Thoughts on Naver Papago with MT Engineer Lucy Park

At the Asia-Pacific Translation and Interpreting Forum—FIT (APTIF9)1 in Seoul, South Korea, in July, I listened to a very dynamic talk by Lucy Park, an engineer for the Korean machine translation (MT) engine Naver Papago. (By the way, Naver is the primary search engine in Korea, and Papago—“parrot” in Esperanto—is its MT engine.)

While Google and Microsoft’s search engines are often talked about as the dominant players in the market of easily accessible, generic MT engines, the proliferation of generic local engines is intriguing. Some European languages have seen the rise of DeepL2, Russian has Yandex.Translate3, Chinese has Baidu Fanyi4 (among others), and Korean has Naver Papago5. It’s no coincidence that, with the exception of DeepL, all of these MT engines are owned by the leading domestic search engines, which, by the very nature of their business, specialize in locating data, and, in the case of MT, reusing that data for their own purposes. (DeepL had a shot at being in the same league, because data location and collection is the core of their previous business, Linguee6.)

We all know that MT is hungry for lots of data, and I find it intriguing that providing reasonably successful MT suggestions requires little more than mere access to data. Local expertise does actually play a role. This is particularly true for Korean, which is especially challenging because of its honorific system (i.e., the nuanced forms of addressing others in relation to oneself). Many translators at APTIF9 FIT assured me that this and other difficulties are handled much more seamlessly by Papago than by its global competitors.

I asked Lucy whether she would be willing to be interviewed to explain this more thoroughly, and here’s the result.

Jost: Naver Papago is a neural MT between Korean and 14 other languages (English, Simplified and Traditional Chinese, French, German, Hindi, Indonesian, Italian, Japanese, Portuguese, Russian, Spanish, Thai, and Vietnamese). It’s very popular in Korea and—according to my impression from those attending APTIF9—widely used by many professional translators. It seems to me that it’s not particularly widely used outside Korea, but correct me if I’m wrong. I had a number of Korean translators tell me that they like Papago because it captures the subtleties of Korean much better than your big competitors, such as Google and Microsoft. Is that your impression also, and can you tell me why that is?

Lucy: The Papago MT team mainly focuses on translations of Korean, English, and other Asian languages such as Chinese and Japanese. So it’s quite flattering to hear that your fellow professional translators are complimenting Papago when translating the Korean language, because that’s actually what we’re trying to do best.

We put in a lot of effort to enhance the quality for Korean translations by acquiring as much bilingual and monolingual data as possible and cleaning the data thoroughly. There are also efforts on the modeling side. For example, last January we launched a new feature where the user can control the honorific level of Korean when it’s the target language.7 We also do various experiments that leverage the characteristics of languages or their corresponding scripts.

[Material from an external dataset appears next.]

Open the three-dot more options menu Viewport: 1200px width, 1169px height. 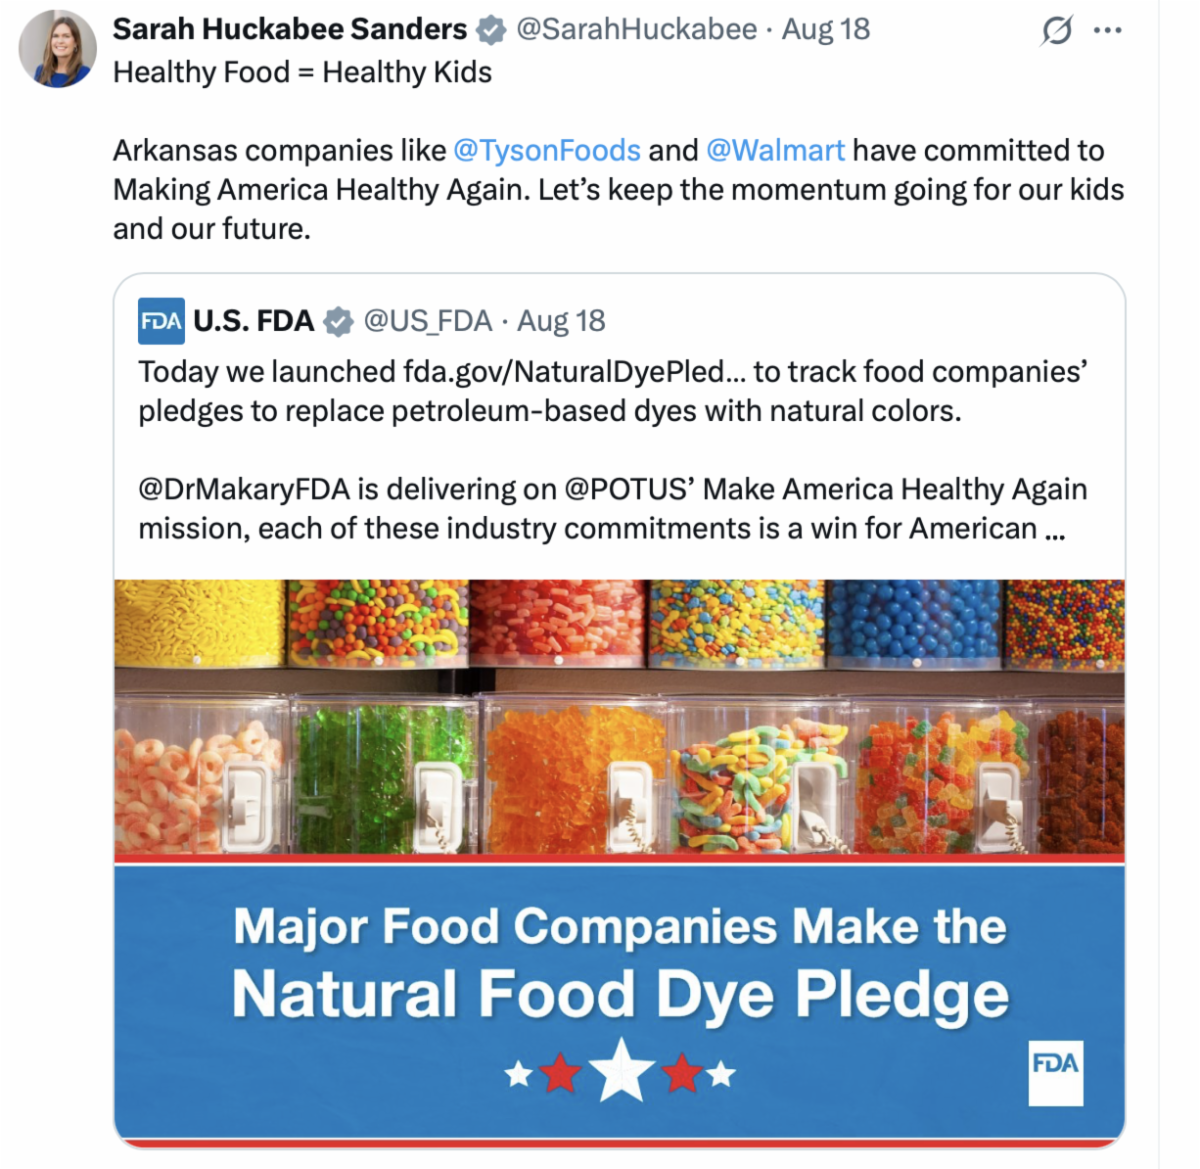[x=1108, y=30]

J: What about other language combinations without Korean? I (very unscientifically) looked at some translations between English and German, and the quality was not up to the standard of Google or DeepL. The first question is: Are those pivot translations with Korean as the pivot language? The second question is (or maybe it’s more like an assumption): Is your goal really to focus on Korean in combination with other languages and leave the other language combinations up to the “big boys (and girls)”?

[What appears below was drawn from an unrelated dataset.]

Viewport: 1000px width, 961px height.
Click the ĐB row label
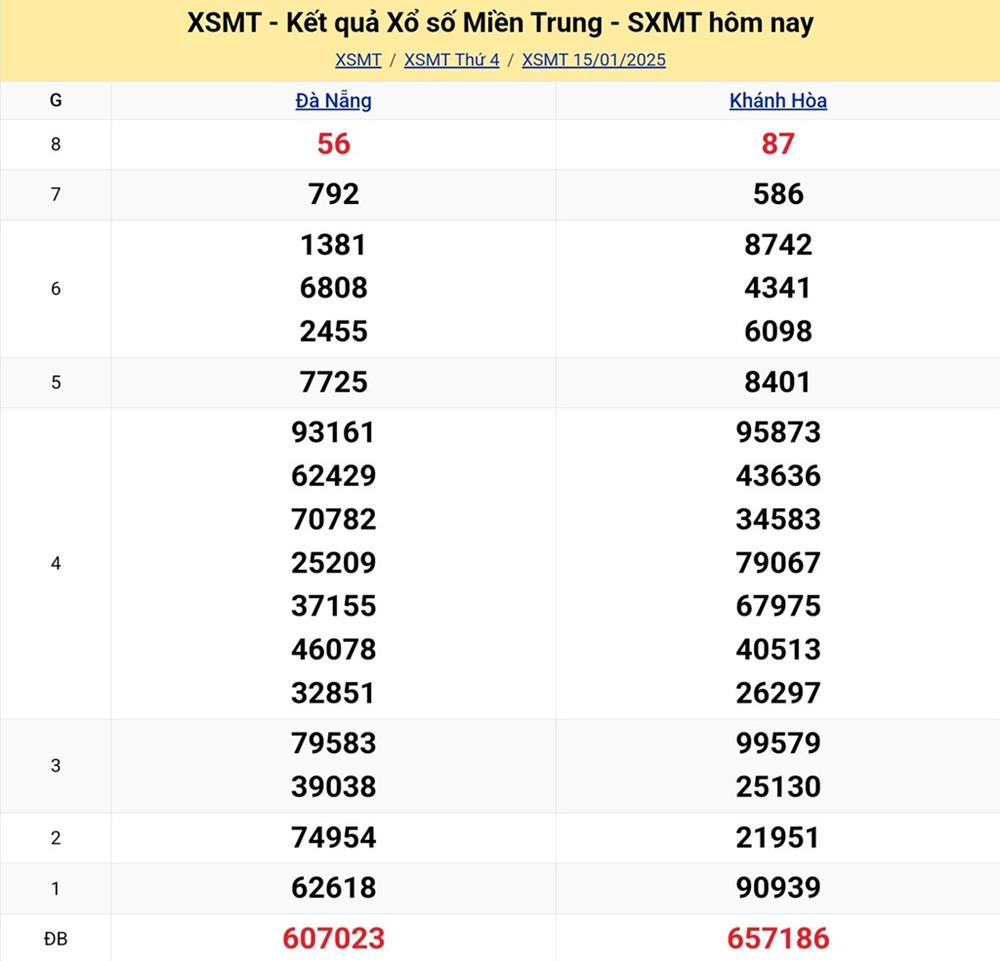pyautogui.click(x=55, y=938)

L: When we pivot languages, we pivot with the best model available to our team, which doesn’t necessarily have to be Korean.

We focus mainly on Korean because Papago was first created in Korea, so it has many Korean users. That’s why we currently focus on Chinese, Japanese, and Korean characters and English. If our users start telling us they need English>German translation to work better, we’ll try our best to enhance performance for those language pairs as well.

J: I noticed that you’re not offering any ready-made app for using Papago’s MT engine within computer-assisted translation tools. Why? Is the market of Korean translators so small, or is the professional translation market not your focus?

L: We’ve been monitoring the professional translation market, and we think it’s an appealing market. However, we currently don’t have plans to approach this market yet due to other priorities, but this situation can easily change in the future.

J: Your big competitors are committing to not using any text that’s submitted for translation if one uses the paid application programming interface (API), which professional translators typically do. Do you have anything like that, or do you process the data that’s being committed for further training purposes?

L: We take user privacy seriously. We currently are not using API logs for analysis and/or model improvement, but if we do decide to use any data in the future, it will always be with permissions granted from the user.

J: According to your experience with Papago—and this brings us back to the first question—do you think there is a market for language-specific, generic MT engines?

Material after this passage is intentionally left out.